Please copy out the entries below exactly, beginning with the line that contains "Switch to Imagens results" and ending with the line that contains "Image resolution: width=323", and include nothing outside that span.

═══ MATERIAL SUPPLIED

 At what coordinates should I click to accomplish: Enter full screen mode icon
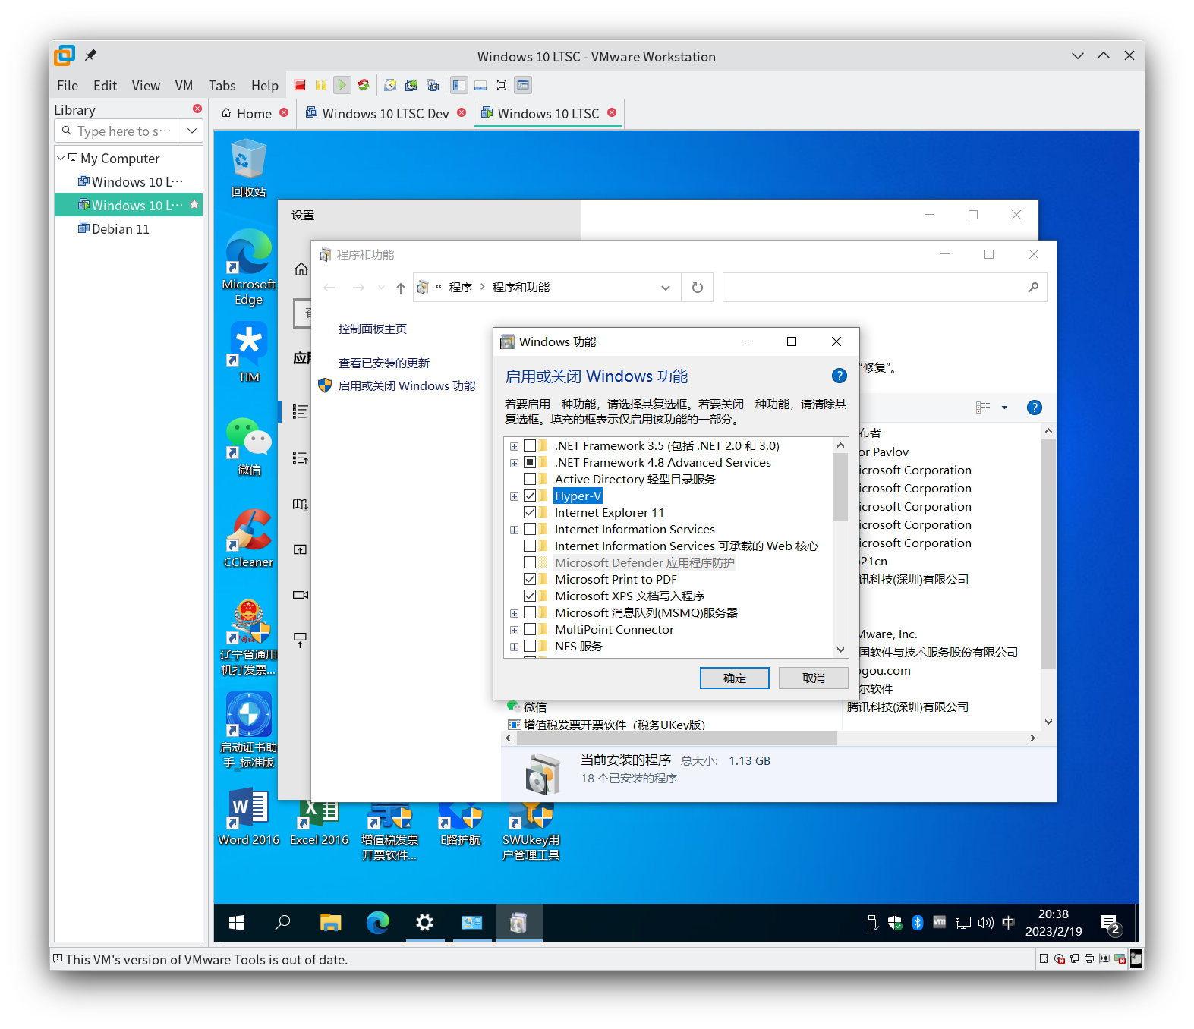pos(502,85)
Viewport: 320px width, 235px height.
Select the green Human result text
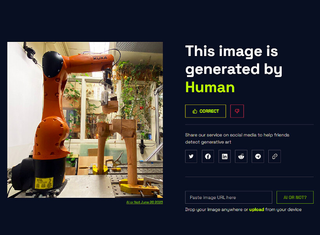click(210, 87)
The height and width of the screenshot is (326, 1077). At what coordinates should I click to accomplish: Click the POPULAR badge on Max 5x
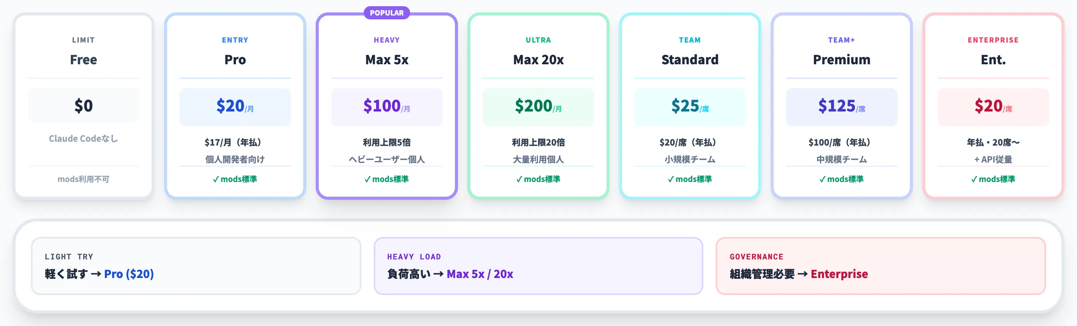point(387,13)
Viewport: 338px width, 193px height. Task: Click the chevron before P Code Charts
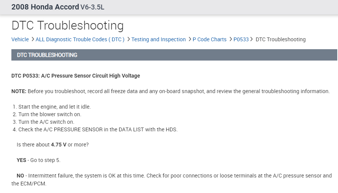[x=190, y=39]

══════
═══ MATERIAL SUPPLIED

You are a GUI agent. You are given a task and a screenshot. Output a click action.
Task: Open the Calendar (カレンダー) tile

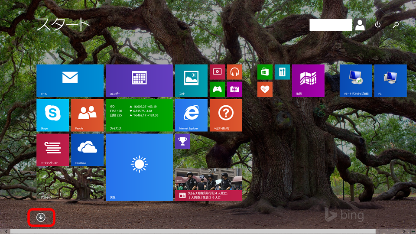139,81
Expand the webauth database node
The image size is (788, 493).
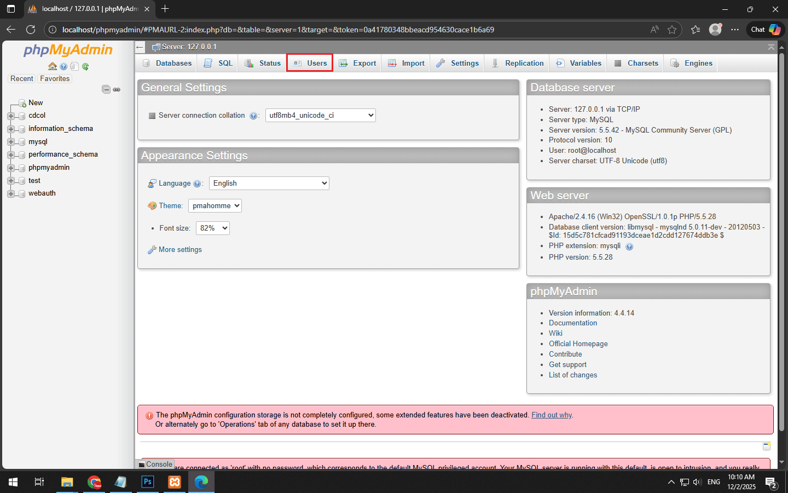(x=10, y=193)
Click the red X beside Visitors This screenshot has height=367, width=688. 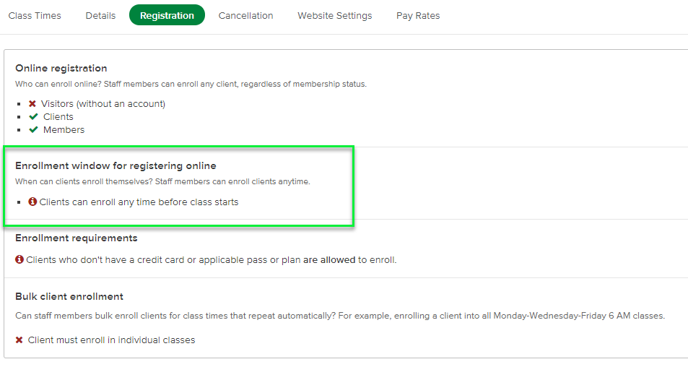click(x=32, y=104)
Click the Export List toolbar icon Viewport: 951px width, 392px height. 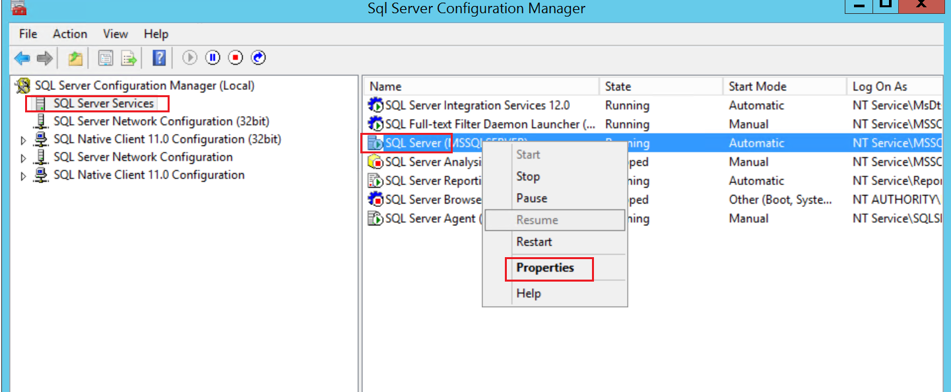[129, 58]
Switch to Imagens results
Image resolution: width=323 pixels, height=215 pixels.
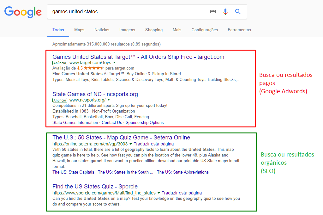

══════

> _THE ANSWER_:
Switch to Imagens results
Image resolution: width=323 pixels, height=215 pixels.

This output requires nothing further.